IMEG and Sioux Falls Construction took cold-weather measures recently when we completed a cast-in-place reinforced concrete box culvert project on Day County Highway 1 over Blue Dog Lake in Day County, SD. The average temperature during construction was 12 to 17 degrees F.
In temperatures like that, the water in the concrete will freeze, which means that it will not react with the cement in the concrete mix. This will weaken the concrete and ultimately could result in concrete failure.
The South Dakota DOT Spec Book mandates that concrete must be kept above 50 degrees for the first three days after it’s poured, then above 40 degrees for two more days. After this, the temperature of the concrete cannot drop by more than 40 degrees in any 24-hour period.
What can you do to keep the concrete warm and keep the job moving? There are two strategies.
When the weather is not too cold, you can cover the freshly poured concrete with thermal blankets while it cures and the heat from the chemical reaction of the curing concrete will be trapped thereby keeping the concrete above the temperatures required to protect the concrete.
When the weather turns colder, however, the thermal blankets may not be enough. In those cases, the concrete must be housed and heated. This involves building a wood frame and enclosing that with tarps, then a portable heater (or heaters) is used to maintain the required temperature thus protecting the freshly poured concrete. During the housing and heating process, extra water may be needed to add humidity to keep the surface from drying out. One other possible problem with the housing and heating strategy is that the concrete may get too warm (more than 100 degrees) which can also damage the concrete.

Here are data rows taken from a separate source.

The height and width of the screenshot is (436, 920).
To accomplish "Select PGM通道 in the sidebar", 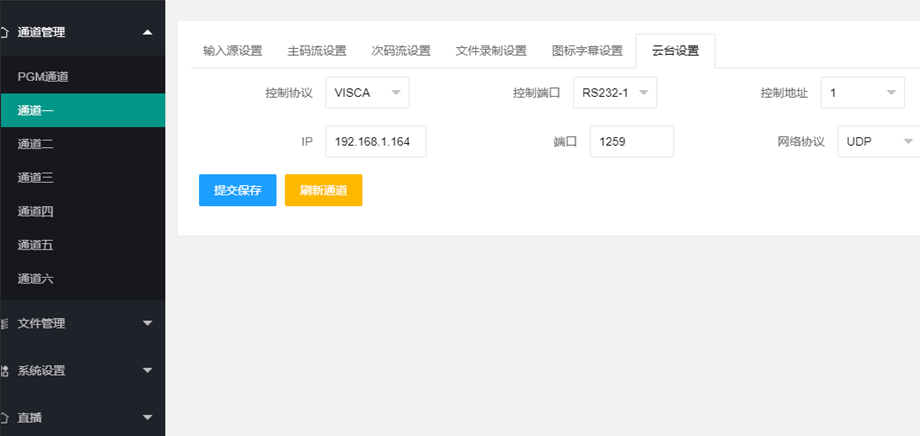I will coord(43,77).
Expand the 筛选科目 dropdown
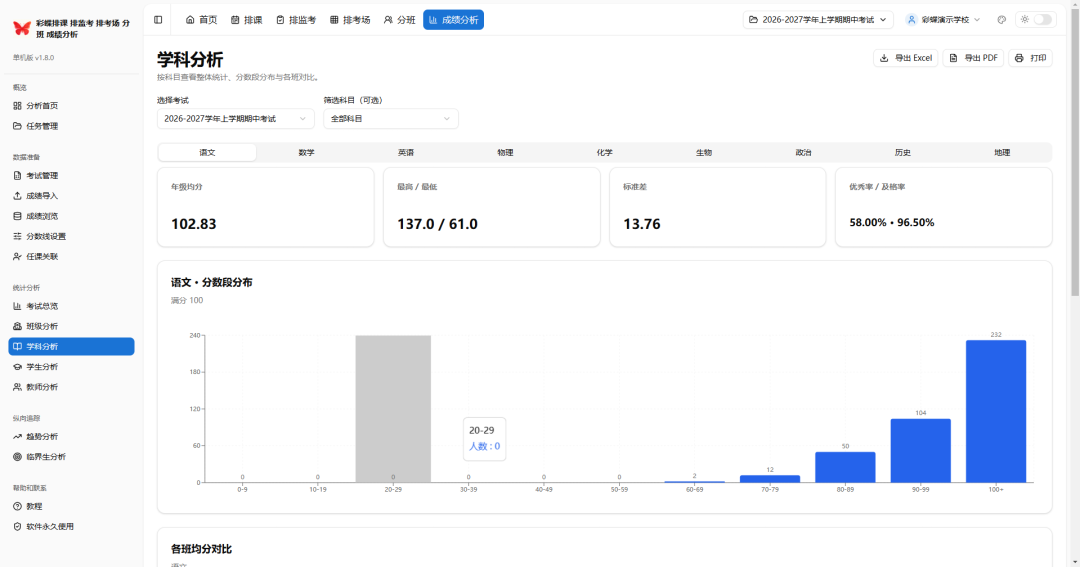This screenshot has width=1080, height=567. 390,119
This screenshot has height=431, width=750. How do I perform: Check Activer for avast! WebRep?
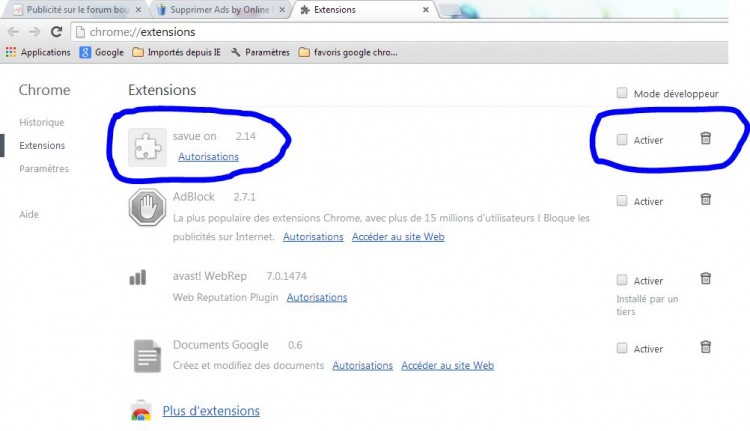[622, 280]
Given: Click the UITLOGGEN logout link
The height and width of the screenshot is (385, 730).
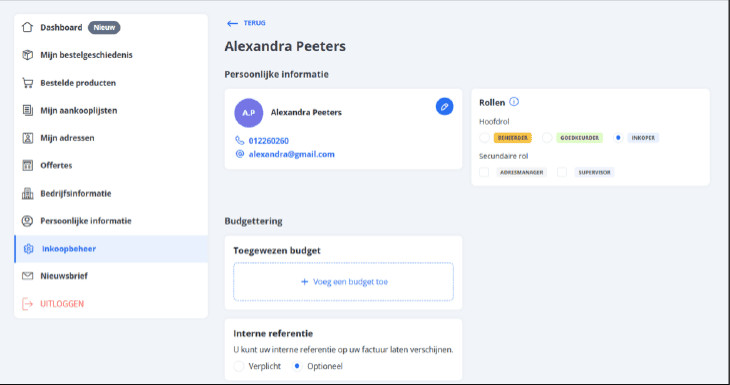Looking at the screenshot, I should click(62, 304).
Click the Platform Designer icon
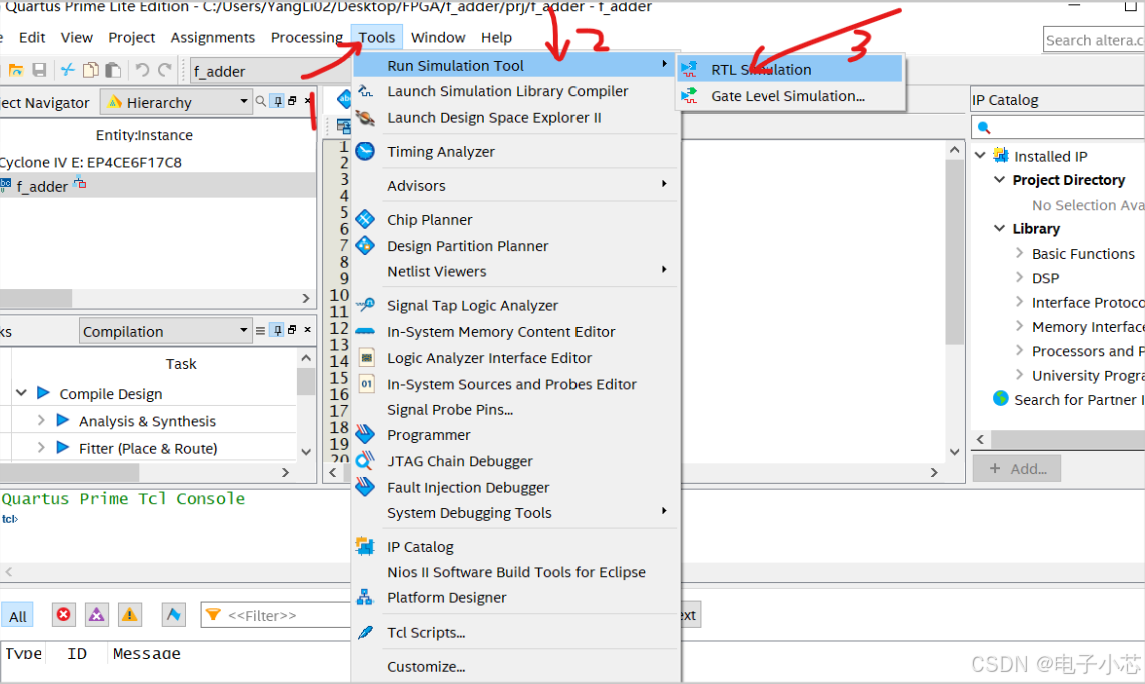 click(366, 597)
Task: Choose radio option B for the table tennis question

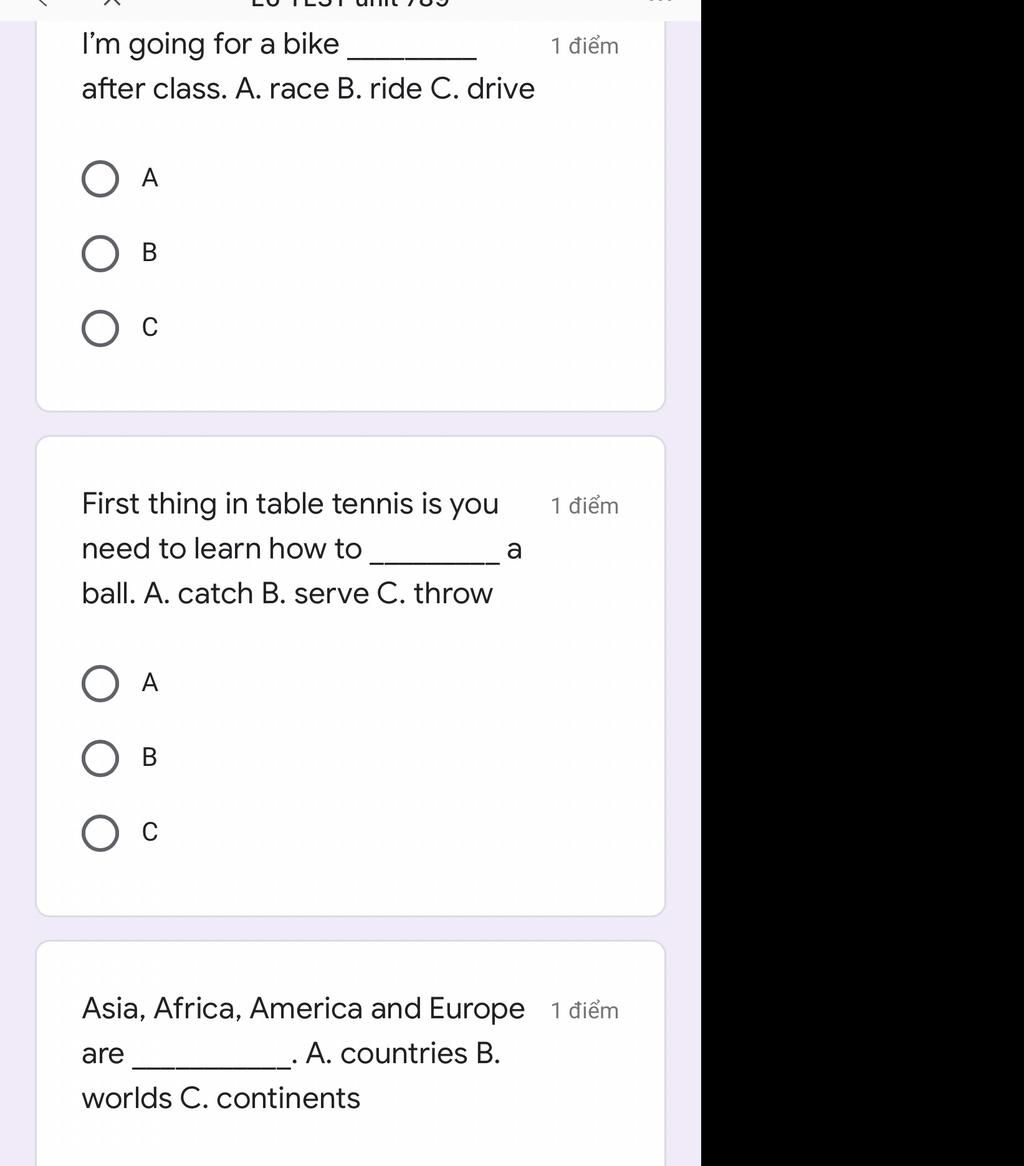Action: 100,759
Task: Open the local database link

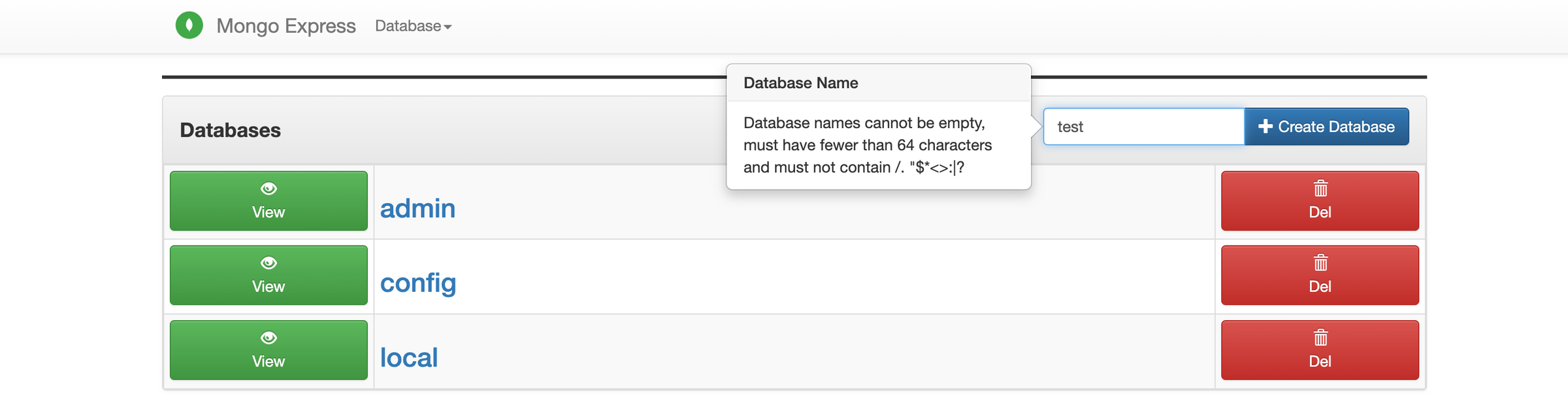Action: pyautogui.click(x=409, y=357)
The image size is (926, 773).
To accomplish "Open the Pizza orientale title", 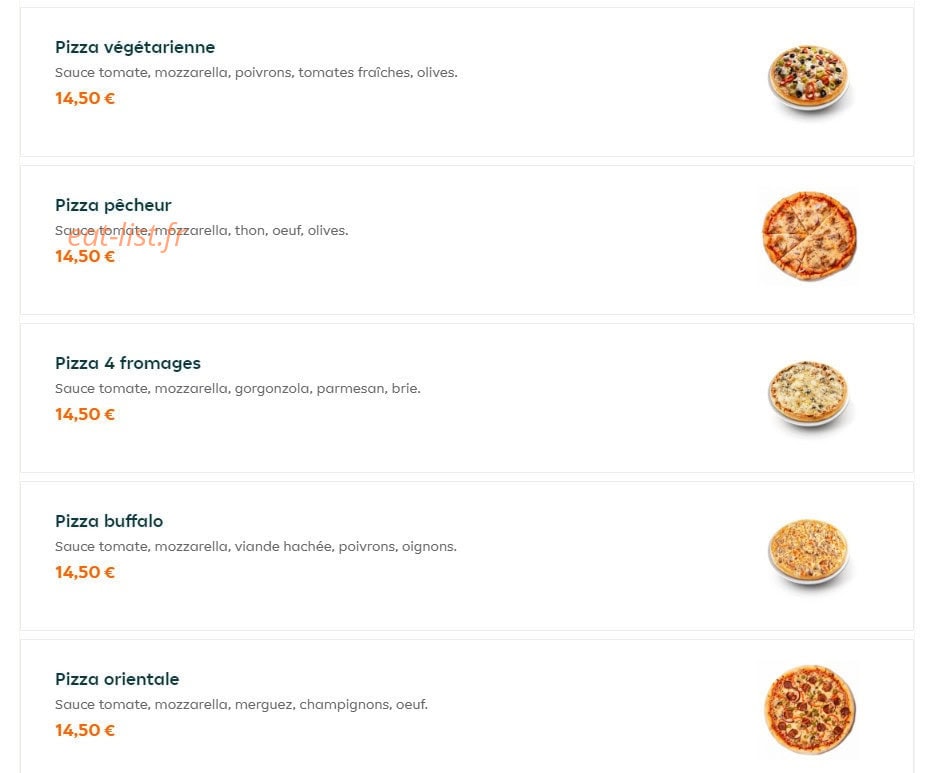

Whichever strategy is used to protect the concrete, you must continuously monitor the temperature of the concrete to ensure that it stays within the specified range. If it does fall below those temperatures, the number of days that the concrete must be protected will be extended by one day for each day that the specified temperature is not maintained.
On the Day County job, we used a combination of both strategies. Some of the days, the thermal blankets were enough to maintain the required temperatures, but when the weather turned extremely cold, we had to house and heat the concrete.
In many states, if a contractor wants to pour concrete between November and April, they need a housing and heating plan. It may seem like extra work, but planning for cold weather will improve the quality of construction and save time and money in the long run.